De um modo geral, se entende, que as posições  subjectivas dos particulares devem ceder perante o interesse público. Estamos perante um requisito negativo, de que resultam duas interpretações possíveis, se relacionarmos este segundo requisito com o primeiro, em que, teremos naturalmente:

a) Um requisito mais favorável ao particular;

b) Outro requisito mais favorável à Administração Pública.

   X.        Estes dois requisitos são correlativos, de tal modo que o julgador tem de ponderá-los, simultaneamente, a fim de ver qual o prejuízo mais grave, se o prejuízo que o particular sofre com a execução imediata, ou se o prejuízo que o interesse público sofre com a execução diferida.
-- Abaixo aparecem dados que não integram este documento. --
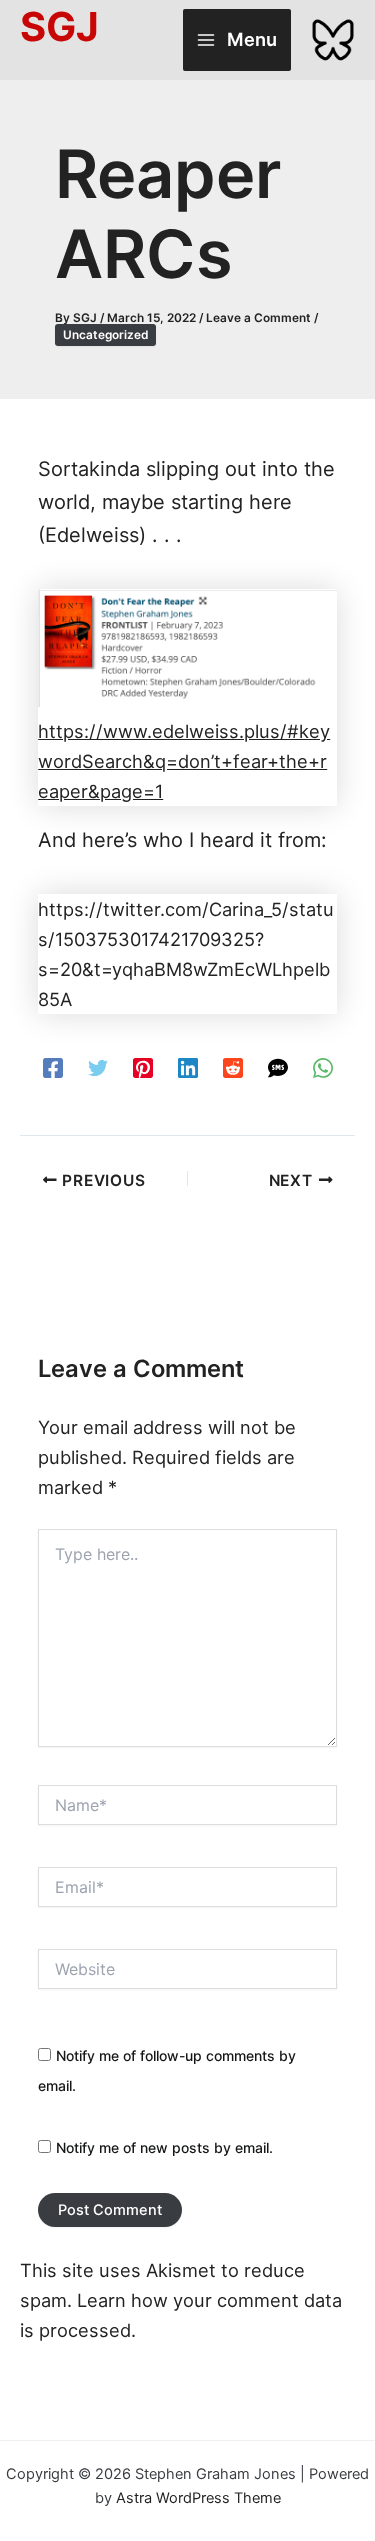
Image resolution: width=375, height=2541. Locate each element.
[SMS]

  XI.        São apontados como casos em que a suspensão causaria grave lesão ao interesse público, dentre outros — in, Feijó, Carlos, A Justiça Administrativa angolana, pág. 147, citando Diogo Freitas do Amaral— os seguintes actos:

a)    Actos de aplicação de penas disciplinares a funcionários públicos;

b)   Actos que ordenem a demolição de prédios com fundamento em que a ameaçam ruina, constituindo perigo a segurança pública;

c)     Actos que imponham o sacrifício especial de direitos dos particulares por motivos de defesa urgente de saúde pública;

d)   Actos que apliquem medidas de polícia para assegurar a manutenção da ordem e tranquilidade públicas.
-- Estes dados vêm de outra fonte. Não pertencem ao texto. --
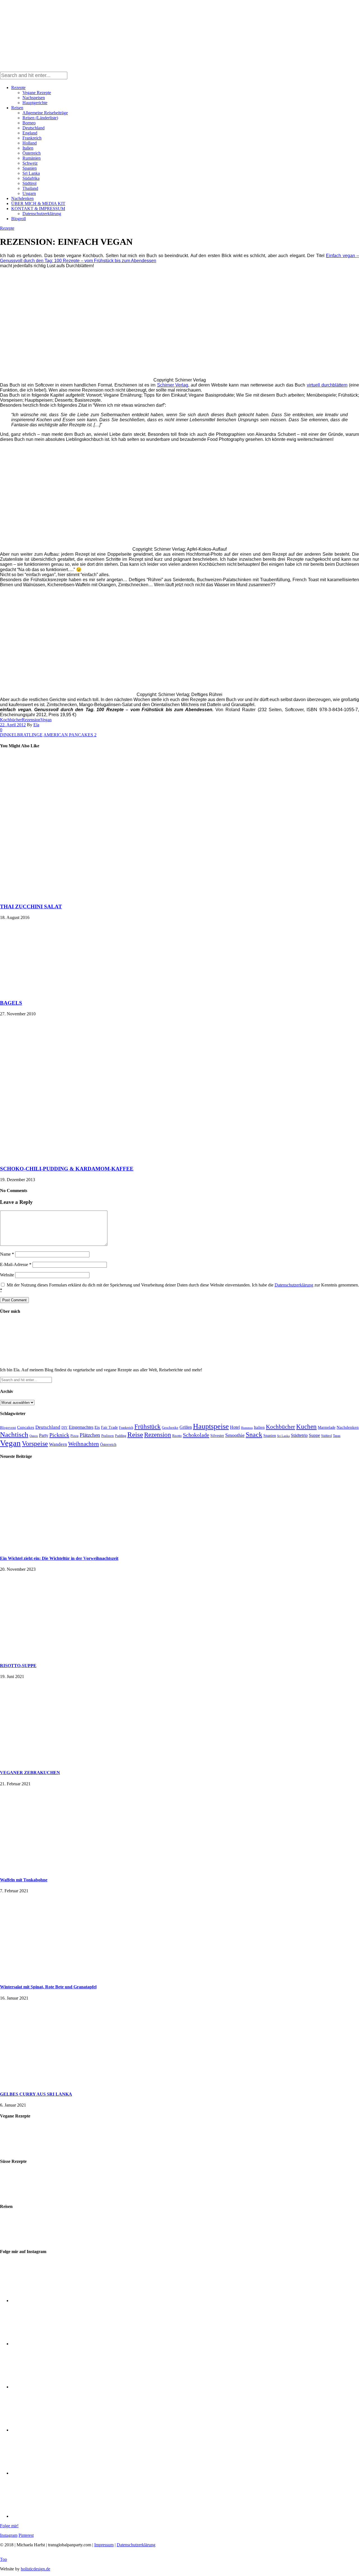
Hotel (235, 1427)
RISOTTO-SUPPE (18, 1665)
 XII.        Embora não encontremos nos exemplos acima enumerados um que se aplique in concretu ao caso vertente, ainda assim, denota-se claramente que “in casu” e, em face das circunstâncias, resultar da eventual suspensão do acto, uma grave lesão ao interesse público, ou seja, com a suspensão do embargo torna-se evidente ficar “beliscado” o Poder de Autoridade da Administração Pública, que se afigura como um dos meios para a realização do “conceito indeterminado” de Interesse Público.

XIII.        Ao pretender fazer valer o seu direito nos termos em que o fez, o Requerente claramente está a fazer o uso abusivo de um direito, procedimento proibido nos termos do art.º 334º do C.C, que refere que:

É ilícito o exercício de um direito quando o titular exceda manifestamente os limites impostos pela boa fé, pelos bons costumes ou pelo fim social ou económico desse direito”. A pretensão do Requerente, procedendo, colocaria em causa o interesse público, indo ao arrepio do princípio referenciado, sendo de todo censurável.

XIV.        Embora reconhecendo a excessiva burocracia dos órgãos da Administração Pública no tratamento das questões relacionadas com a legalização dos terrenos para construção e não só, todavia, as normas existentes para a regularização destes e outros processos existem, e devem ser respeitadas.